The helmsman turns on pulsing disco
and mechanical rowers chant pins and needles,

pins and needles. I’m 100% sure those are the words
until they become friends in need and friends in need and
into the chute I’m sent.

The periscope mirror above my face
to ease claustrophobia doesn’t fool my mind.
I sense the lethal weight of magnets

closing round my brain. I churn with the noise
that will transform secrets of my dark tissue
into silent psychedelic imagery.

I become lumber run through the mill,
hammered, sawed, planed, and drilled,
bolted and drilled again, vibration after vibration

in a chilled room with a useless sheet
tossed over my legs—
a preview of my own autopsy?

A wet prick of dye announces Act II.
An intercom voice asks are you all right?
I say yes despite numb fingers, dizziness

of holding still, breathing minutes away through—pins
and needles, friends in need and—this construction project
of me somewhere between alive and dead.

Poet’s Notes:  Perhaps because I lived in Japan for three years, I'm always interested in the dynamic of opposites in Eastern poetry. A brain MRI is a loud and tactile hour-long ordeal for the patient that results in a silent image that doctors can see and understand in seconds--and find beauty in it. I hoped to show the way our brains try to fill in for us when our senses are deprived or when we are deprived of information. 
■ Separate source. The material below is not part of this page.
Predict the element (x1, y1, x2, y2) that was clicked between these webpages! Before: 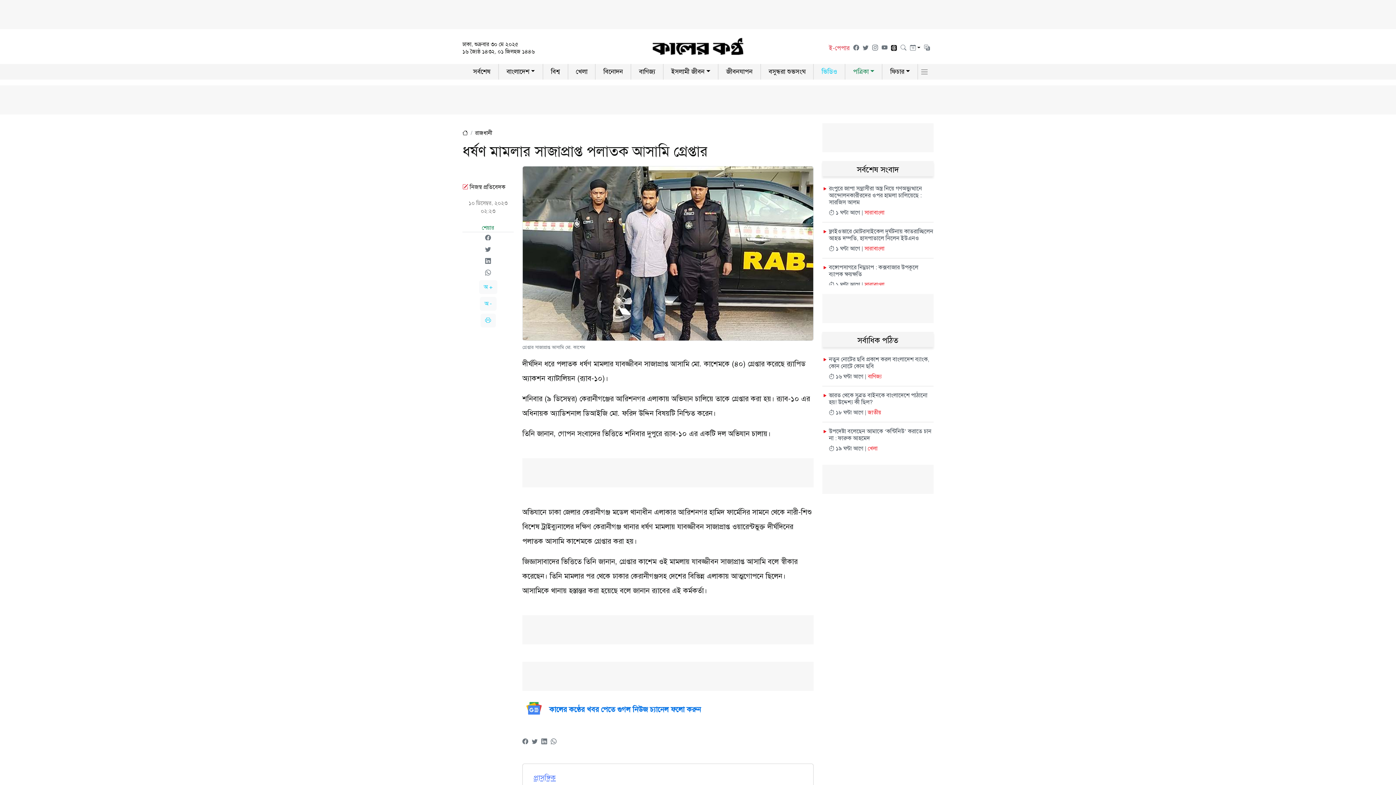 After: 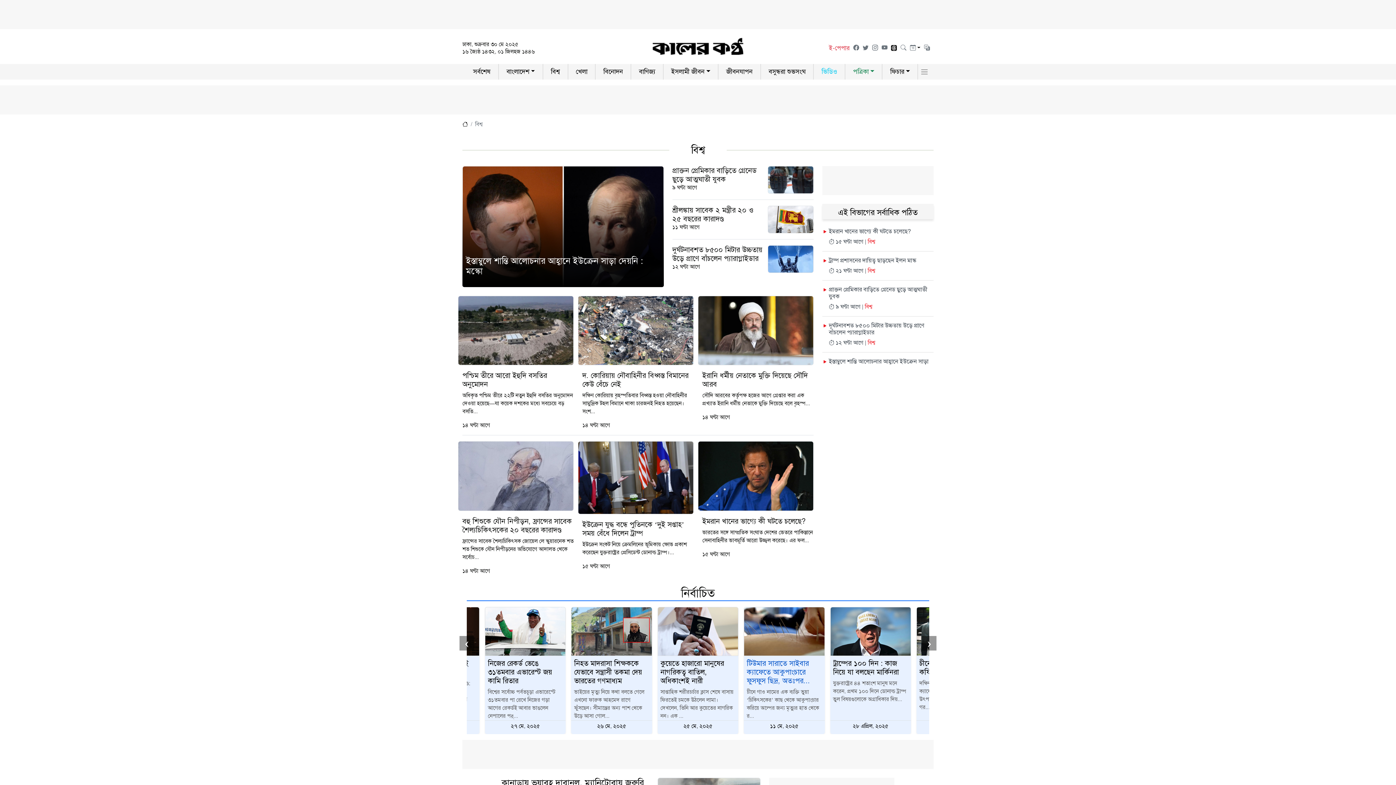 Action: bbox: (742, 761, 749, 768) label: বিশ্ব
Editor’s Note:  Backer has nicely poetically captured the experience many have during an MRI.  The poetic conceit works well, and the stanza about the sheet is especially powerful. 

Monday, March 19, 2018

“Le suicide” by Ashley Valente

Songs of Eretz Poetry Review is pleased to present “Le suicide” by Ashley Valente in her publishing debut.  Valente has honed her craft through years of study at the University of La Verne.  She specializes in short stories and poems and is a classic film buff.

Le suicide
Ashley Valente

Fine stone cold turkey
The cut of a searing hot blade

Surrendering identity
Le fin de vie

on the wrist
where there est non vermillion mouth 

Depression emotion
Fear madness

to call you mad

N’est pas? 

in your 
own villa 

Self hatred 

it smells strongly of money
metallic, like blood 

Marked violence

drips into your eyes
blind to everything but 

Le désir à 
Disappear

where her stomach is 
hard and willing 
for you to swim lower

Life stolen
Pour quoi? L’argent? 
Sex?
Pride? 
Le mensonge de soi
Is the worst
Rope of all 
Ça va? Non. 
No modern man 

Lives well inside

Poet's Notes:  The 1967 film Diaboliquement Votre inspired “Le suicide”. An amnesiac, played by international sex symbol Alain Delon (pictured), is being systematically brainwashed by his supposed wife and best friend, who are both urging him toward suicide. The left oriented stanzas touch on sex as an addiction, the right oriented stanza on monetary greed, before the two sides converge in the final stanza. In addition, the left oriented stanzas may be read together as a stand-alone poem. 

Editor’s Note:  I particularly appreciate the thirteenth stanza, where the erotic and death begin to combine and then come together beautifully in the final stanza.  The first line works on many levels--visceral, as metaphor for drug addiction, as metaphor for stimulated flesh--a strong beginning to a haunting piece.